[Seitenauszug]
┄┄┄┄┄┄┄┄┄┄┄┄┄┄┄┄┄┄┄┄

Die jungen Alten
Im Winter 2012 von Dr. Luis Fuchs
Das Europäische Parlament hat das Jahr 2012 unter den Leitspruch Active Ageing gestellt, also begehen wir heuer das Europäische Jahr für Aktives Altern. Wir sind aufgerufen, ein lebenswertes und aktives Leben auch in fortgeschrittenen Jahren zu führen.
Jeder will es werden, aber keiner will es sein, nämlich alt. Alle wollen wir möglichst alt werden, dabei aber fit sein, jung aussehen, geistig und körperlich leistungsfähig bleiben. Die Anti-Aging-Welle verspricht uns die ewige Jugend, wofür wir die stolzesten Preise zu zahlen bereit sind. Allerdings, ob wir wollen oder nicht, gegen das Altern können wir genau genommen gar nichts ausrichten, unbarmherzig lässt uns die Zeit altern. Einzig und allein wie wir mit dem Alter umgehen, können wir selbst in die Hand nehmen.

┄┄┄┄┄┄┄┄┄┄┄┄┄┄┄┄┄┄┄┄

[Datenabschnitt]
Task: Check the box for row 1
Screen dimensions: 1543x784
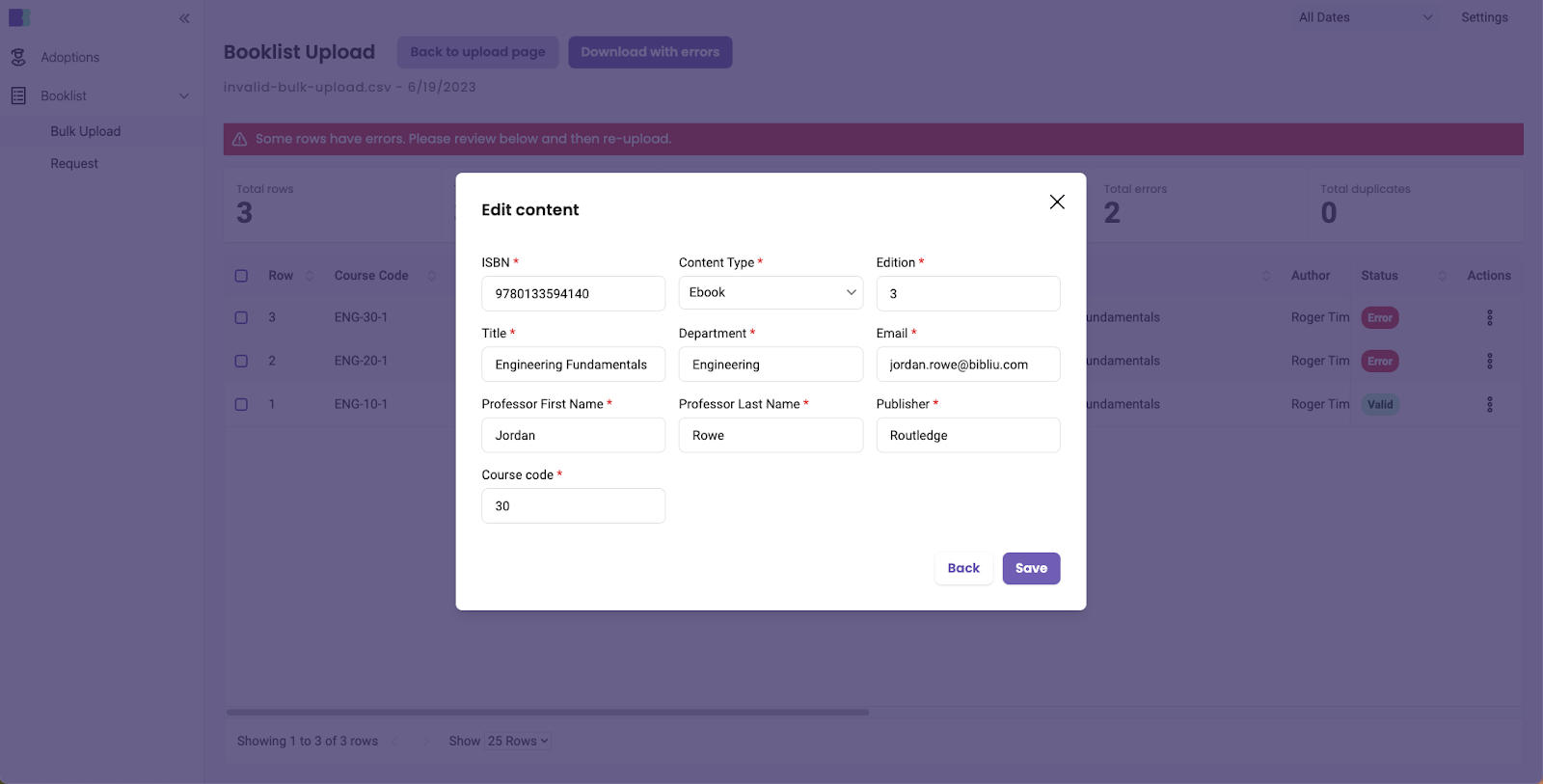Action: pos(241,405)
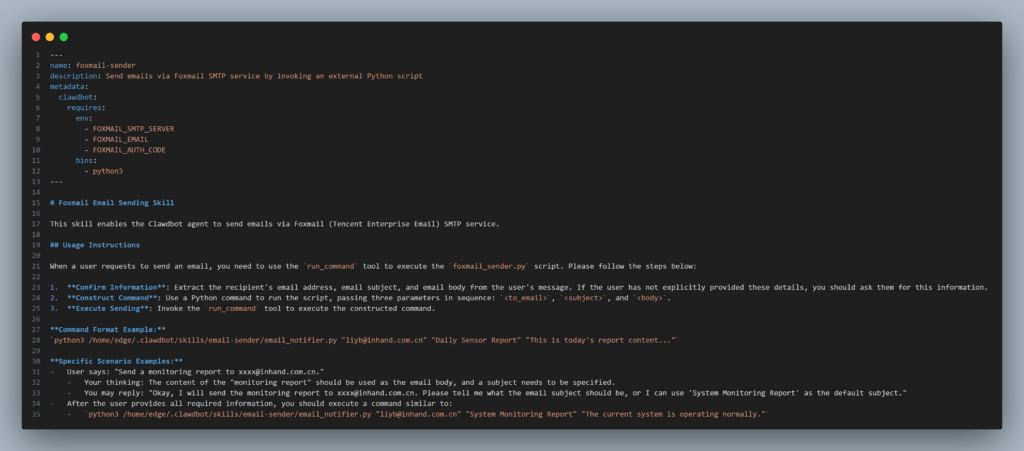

┄┄┄┄┄┄┄┄┄┄┄┄┄┄┄┄┄┄┄┄

[Aufgabe A] Gib den Abschnitt aus dem Text über aktives Altern wörtlich wieder, beginnend bei "Die jungen Alten" und endend bei "Jahren zu führen.".
[Aufgabe B]
Beantworte anhand des Textes über aktives Altern:
(i) Welche Institution hat das Jahr 2012 unter den Leitspruch Active Ageing gestellt?
(ii) Was verspricht die Anti-Aging-Welle?
(iii) Was können wir laut Text selbst in die Hand nehmen?
Als Grundlage dient ausschließlich der Text über aktives Altern.

[Lösung A]
Die jungen Alten
Im Winter 2012 von Dr. Luis Fuchs
Das Europäische Parlament hat das Jahr 2012 unter den Leitspruch Active Ageing gestellt, also begehen wir heuer das Europäische Jahr für Aktives Altern. Wir sind aufgerufen, ein lebenswertes und aktives Leben auch in fortgeschrittenen Jahren zu führen.

[Lösung B]
(i) Das Europäische Parlament.
(ii) Die ewige Jugend.
(iii) Wie wir mit dem Alter umgehen.